Other challenges are new and emerging issues at regional and global level, which have implications for the promotion of gender equality in Namibia. Such issues include globalisation and climate change, which have a disproportional impact on women and girls. (Madam Penehupifo Pohamba, March 2010; MINISTRY OF GENDER EQUALITY, October 2007)
In the health sector, adolescent girls are prioritised under the broader umbrella of adolescent health. The National Health Policy Framework 2010-2020 places emphasis on adolescent health due to the vulnerability of adolescents to HIV and STIs, unplanned pregnancies (19% of all pregnancies in Namibia are teenage pregnancies), unsafe abortion, substances and alcohol abuse, accidents as a consequence of risky behaviour, and mental health problems.
The policy document notes that “with increasing modernisation of Namibian society there is an increasing mismatch between the biological maturity and the socio-psychological role. Biological maturity happens before socio-psychological maturity and leaves a gap.” National Standards for Adolescent Friendly Health Services have been developed and youth-friendly-centres have been established but do not have a wide coverage yet.
A school health programme does exist with a policy document. However, both areas suffer from insufficient coverage, shortage of trained staff and routines for providing services as required. There are legal instruments meant to protect this age group, e.g. protection of minors, minimum age for buying alcohol and tobacco.

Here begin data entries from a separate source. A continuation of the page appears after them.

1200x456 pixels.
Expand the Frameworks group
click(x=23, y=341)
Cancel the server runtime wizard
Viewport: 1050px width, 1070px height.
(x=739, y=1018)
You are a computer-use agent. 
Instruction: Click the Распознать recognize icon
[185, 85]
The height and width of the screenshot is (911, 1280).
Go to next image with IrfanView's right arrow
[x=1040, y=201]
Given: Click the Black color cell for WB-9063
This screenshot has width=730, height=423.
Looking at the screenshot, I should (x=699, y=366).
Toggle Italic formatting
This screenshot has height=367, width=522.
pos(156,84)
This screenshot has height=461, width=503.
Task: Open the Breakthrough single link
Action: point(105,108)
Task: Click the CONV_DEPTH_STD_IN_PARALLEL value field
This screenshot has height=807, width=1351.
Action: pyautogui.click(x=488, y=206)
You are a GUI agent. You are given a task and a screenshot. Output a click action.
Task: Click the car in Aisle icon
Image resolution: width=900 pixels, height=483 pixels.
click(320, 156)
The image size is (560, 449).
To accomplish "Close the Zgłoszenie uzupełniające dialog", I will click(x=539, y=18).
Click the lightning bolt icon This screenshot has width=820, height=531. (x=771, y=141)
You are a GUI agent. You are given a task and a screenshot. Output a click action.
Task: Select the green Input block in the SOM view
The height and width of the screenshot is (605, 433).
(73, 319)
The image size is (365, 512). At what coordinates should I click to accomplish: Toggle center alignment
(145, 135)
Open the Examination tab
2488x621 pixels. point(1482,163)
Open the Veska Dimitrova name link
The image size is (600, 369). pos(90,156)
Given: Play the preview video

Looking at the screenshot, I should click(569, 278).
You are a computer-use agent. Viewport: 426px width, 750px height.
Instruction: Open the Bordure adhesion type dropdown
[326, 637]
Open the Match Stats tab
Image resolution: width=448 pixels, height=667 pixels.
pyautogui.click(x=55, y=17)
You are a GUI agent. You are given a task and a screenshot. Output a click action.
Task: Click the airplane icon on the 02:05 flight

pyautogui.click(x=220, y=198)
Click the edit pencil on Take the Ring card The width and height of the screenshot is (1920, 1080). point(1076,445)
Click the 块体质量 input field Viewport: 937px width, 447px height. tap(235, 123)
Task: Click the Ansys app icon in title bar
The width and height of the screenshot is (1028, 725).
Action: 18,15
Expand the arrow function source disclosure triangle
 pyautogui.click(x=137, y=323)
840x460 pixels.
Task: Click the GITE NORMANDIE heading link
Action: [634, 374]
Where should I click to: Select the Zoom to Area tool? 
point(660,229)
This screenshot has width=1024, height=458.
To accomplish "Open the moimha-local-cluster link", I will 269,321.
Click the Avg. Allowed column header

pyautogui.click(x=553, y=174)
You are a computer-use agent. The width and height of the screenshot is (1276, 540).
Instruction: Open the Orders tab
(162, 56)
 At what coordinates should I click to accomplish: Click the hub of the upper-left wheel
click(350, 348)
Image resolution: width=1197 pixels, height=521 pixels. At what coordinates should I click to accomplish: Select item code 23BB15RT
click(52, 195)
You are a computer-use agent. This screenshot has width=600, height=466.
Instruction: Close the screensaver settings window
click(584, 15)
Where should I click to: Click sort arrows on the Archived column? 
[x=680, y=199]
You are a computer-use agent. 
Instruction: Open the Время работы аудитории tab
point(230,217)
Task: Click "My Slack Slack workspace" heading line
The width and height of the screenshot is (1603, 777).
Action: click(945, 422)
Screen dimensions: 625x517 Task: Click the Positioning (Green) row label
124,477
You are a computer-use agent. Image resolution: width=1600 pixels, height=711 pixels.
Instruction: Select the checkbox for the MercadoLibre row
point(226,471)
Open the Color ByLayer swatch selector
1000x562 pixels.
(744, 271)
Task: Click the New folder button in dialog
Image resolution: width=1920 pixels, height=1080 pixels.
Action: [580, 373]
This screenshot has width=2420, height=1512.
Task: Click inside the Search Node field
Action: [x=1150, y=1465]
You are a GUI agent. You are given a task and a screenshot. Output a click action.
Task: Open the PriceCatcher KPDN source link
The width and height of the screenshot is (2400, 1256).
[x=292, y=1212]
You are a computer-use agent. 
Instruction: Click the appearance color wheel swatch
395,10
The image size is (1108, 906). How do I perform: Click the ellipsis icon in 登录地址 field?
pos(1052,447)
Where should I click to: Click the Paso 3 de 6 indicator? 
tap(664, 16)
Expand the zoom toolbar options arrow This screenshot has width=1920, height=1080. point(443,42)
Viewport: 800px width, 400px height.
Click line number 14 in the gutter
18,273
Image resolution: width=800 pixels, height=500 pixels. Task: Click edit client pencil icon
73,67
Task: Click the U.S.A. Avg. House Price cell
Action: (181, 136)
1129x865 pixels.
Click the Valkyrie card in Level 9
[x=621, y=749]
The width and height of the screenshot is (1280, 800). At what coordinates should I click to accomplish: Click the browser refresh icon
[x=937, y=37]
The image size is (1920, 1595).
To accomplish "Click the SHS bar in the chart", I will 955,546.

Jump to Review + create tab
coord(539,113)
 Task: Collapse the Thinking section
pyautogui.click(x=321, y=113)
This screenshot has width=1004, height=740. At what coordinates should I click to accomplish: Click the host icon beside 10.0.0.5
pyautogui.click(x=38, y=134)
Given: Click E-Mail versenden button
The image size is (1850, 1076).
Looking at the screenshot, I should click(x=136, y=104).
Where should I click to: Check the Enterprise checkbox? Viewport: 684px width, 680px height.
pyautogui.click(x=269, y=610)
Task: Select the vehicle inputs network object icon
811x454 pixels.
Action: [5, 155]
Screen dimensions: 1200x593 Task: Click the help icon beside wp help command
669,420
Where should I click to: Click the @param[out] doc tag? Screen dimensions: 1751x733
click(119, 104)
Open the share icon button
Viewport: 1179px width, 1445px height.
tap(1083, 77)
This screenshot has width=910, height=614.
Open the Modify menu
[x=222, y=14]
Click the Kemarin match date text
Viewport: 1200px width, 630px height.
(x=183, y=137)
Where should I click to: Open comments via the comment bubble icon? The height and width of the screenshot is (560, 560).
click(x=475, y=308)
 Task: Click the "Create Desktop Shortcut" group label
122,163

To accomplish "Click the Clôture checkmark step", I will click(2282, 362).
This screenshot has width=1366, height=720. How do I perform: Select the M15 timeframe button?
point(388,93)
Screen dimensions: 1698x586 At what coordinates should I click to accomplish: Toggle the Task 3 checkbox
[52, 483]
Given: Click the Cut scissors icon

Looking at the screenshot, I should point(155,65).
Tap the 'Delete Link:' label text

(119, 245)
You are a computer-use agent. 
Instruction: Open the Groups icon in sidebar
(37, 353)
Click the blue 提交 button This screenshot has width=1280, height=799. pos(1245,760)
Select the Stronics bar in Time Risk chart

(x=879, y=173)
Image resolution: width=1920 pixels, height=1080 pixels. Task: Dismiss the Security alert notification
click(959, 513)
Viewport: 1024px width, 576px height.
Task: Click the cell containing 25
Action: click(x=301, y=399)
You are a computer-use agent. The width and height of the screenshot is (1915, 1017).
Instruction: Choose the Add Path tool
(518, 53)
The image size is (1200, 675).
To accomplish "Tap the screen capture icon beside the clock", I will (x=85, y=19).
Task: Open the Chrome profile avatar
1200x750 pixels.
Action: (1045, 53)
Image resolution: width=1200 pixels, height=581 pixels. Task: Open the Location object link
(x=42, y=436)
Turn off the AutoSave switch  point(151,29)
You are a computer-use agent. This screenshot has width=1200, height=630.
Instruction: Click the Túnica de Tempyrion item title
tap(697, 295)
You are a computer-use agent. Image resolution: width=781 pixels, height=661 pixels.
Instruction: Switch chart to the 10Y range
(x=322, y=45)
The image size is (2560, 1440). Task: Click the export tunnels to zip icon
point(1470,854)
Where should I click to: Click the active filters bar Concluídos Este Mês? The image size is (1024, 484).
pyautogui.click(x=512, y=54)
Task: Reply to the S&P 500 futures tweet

Other sectors have important roles to play, which calls for intersectoral collaboration.
The policy framework proposes, among others, the creation of community awareness of the health needs of young people, in particular sexual and reproductive needs through media and other channels; increased access to protective means against pregnancy, STI and HIV; treatment of STIs and common ailments; and the provision of adolescent-friendly services based on evidence with adequately trained staff. (MoHSS, July 2010)
The MoHSS places is no specific focus on women beyond the reproductive years, although the NDHS does include statistics on women’s empowerment and demographic and health outcomes. Other areas of the survey that focus on women include family planning, adult and maternal mortality, maternal health, and nutrition of women and children.